В последующие дни у нее возникло странное ощущение, что она сама себе стала чужой, незнакомкой, которой нечего хотеть или искать. Вместо любви, зажженной ярким пламенем преклонения перед героем, она осталась с убогой, гложущей жалостью. Вместо мужчины, которого стремилась найти, мужчины, сражающегося за свои идеалы, не умеющего хныкать и пускать слюни, она осталась с человеком, у которого раненое самолюбие было единственным притязанием на значимость, единственным, что он мог предложить в обмен на ее судьбу. Но это уже не имело никакого значения. Раньше она жадно ждала любой перемены в жизни; теперь занявшая ее место пассивная незнакомка походила на всех унылых людей вокруг, людей, называвших себя зрелыми, лишь потому, что не пытались думать или желать.
Однако этой незнакомке являлся призрак прежней Черрил, и призраку требовалось выполнить некую миссию. Она должна была разобраться в том, что ее погубило. Должна была понять и жила с чувством постоянного ожидания. Должна, хотя и сознавала, что пятно света стремительно приближается, и в миг понимания она окажется под колесами.

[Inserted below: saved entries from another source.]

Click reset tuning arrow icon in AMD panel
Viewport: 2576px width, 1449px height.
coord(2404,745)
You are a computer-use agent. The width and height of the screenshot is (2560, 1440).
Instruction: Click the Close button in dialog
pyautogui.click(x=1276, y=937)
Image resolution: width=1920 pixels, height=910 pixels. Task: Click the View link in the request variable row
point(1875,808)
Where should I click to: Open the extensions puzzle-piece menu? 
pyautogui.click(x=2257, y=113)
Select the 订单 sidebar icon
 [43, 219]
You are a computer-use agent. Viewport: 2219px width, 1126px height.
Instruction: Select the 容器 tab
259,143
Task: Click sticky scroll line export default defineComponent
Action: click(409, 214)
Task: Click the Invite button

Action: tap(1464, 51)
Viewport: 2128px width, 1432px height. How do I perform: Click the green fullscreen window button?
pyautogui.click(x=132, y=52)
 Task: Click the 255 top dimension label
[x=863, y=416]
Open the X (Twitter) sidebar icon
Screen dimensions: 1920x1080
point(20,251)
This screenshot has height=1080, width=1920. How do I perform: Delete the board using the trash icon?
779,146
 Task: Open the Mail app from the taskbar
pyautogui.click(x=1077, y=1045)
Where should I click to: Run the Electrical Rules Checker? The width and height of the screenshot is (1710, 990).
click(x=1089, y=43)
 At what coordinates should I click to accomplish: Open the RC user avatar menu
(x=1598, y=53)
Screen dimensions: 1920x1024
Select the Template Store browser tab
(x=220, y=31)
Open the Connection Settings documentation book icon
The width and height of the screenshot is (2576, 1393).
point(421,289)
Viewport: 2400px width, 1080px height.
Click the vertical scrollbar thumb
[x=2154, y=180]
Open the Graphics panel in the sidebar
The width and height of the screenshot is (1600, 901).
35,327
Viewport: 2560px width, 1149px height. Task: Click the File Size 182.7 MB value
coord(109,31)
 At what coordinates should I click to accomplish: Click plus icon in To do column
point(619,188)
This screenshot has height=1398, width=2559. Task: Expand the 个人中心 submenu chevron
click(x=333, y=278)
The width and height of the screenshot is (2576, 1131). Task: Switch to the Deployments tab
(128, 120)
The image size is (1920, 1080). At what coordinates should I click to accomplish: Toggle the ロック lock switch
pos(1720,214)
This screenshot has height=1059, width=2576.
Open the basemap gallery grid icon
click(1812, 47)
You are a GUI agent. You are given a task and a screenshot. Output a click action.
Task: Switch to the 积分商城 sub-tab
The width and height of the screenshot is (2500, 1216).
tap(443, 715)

«Чего вы от меня хотите?» — этот вопрос бился у нее в голове, словно истерично пульсирующий нерв. «Чего вы от меня хотите?» — беззвучно кричала она за накрытыми столами в гостиных; «Чего вы от меня хотите?» — в бессонные ночи вопрошала она Джима и тех, кто, казалось, знал его секрет: Бальфа Юбэнка, доктора Саймона Притчетта… Вслух она этого не произносила, знала, что ей не ответят. «Чего вы от меня хотите?» — спрашивала она с таким ощущением, будто бежит, но все пути для нее закрыты. «Чего вы от меня хотите?» — спрашивала она, оглядываясь на долгий мучительный путь своего замужества, которому не исполнилось еще и года.